By 2007, Unilever had staked a legitimate claim to authenticity, a coveted brand attribute that’s difficult to achieve. Just as Dove elevated reality over fantasy, Hellmann’s drove the conversation around real food.
Chris Dacyshyn, formerly an AD at Ogilvy, remembers coming up with the idea of the Hellman’s Real Food Movement. Her first execution was to turn parking lots into communal gardens and gather stories from people who wanted a plot in the garden. People got to farm the gardens in cities across Canada. They had more people interested in plots than the brand could accommodate.
And at a school in Alberta, Unilever ripped out its deep fryer and replaced it with equipment to make real food. It also brought in celebrity chef Chuck Hughes to show them a whole new healthy way to eat. Ogilvy then filmed a monster truck crushing the deep fryer.
The results of the viral video were significant, with a 10% increase in sales in 2007, 9% in 2008 and 15% in 2009, all well above the pre-campaign growth of only 3%. “Unilever began to notice that there was more financial gain in doing good than there was in doing product ads,” says Dacyshyn. “If we can do some good and it can result in a strong product story that generates financial growth, why wouldn’t we?”
Unilever’s purpose-led marketing continues to be seen in Dove Men+Care’s “#RealDads” and Baby Dove’s “#RealMoms.” The former does to stereotypes about fatherhood and masculinity what “Real Beauty” did for stereotypes of femininity.

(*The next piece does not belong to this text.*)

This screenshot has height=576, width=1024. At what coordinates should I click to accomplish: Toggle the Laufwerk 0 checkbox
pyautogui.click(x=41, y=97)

Likewise, #RealMoms started a conversation around the false depiction of ‘perfect’ moms often seen in the media and advertising.

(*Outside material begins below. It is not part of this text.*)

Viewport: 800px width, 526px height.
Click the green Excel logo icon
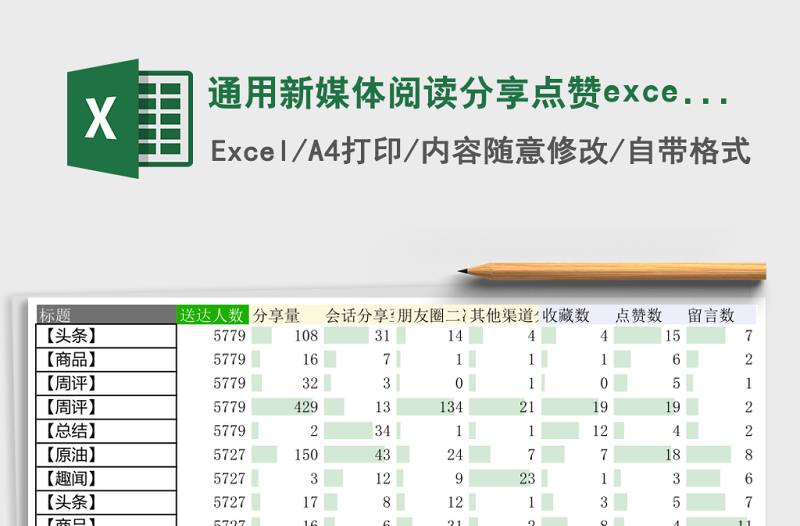click(x=129, y=119)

With new Canadian federal legislation introducing a five-week paternity leave policy, Dove Men+Care recently introduced “#TakeTheTime,” urging dads to take leave and lend support to the campaign online.
As for Hellmann’s, it continues to do good through its Real Food Rescue. For instance, when it learned that Canadians waste enough food every minute to fill an MLSE stadium, Hellmann’s and Ogilvy rescued food that would have been thrown away from stadium suites.
Hearing these stories and what they meant to Unilever’s brands and their champions, one realizes what a massive impact they had. So many positive social and environmental outcomes, so much growth, so many awards. There’s no question Unilever Canada ushered in a golden age of marketing innovation, raising the bar for the rest of the world. And the company couldn’t have done that without discovering its authentic purpose. Long may its mission continue.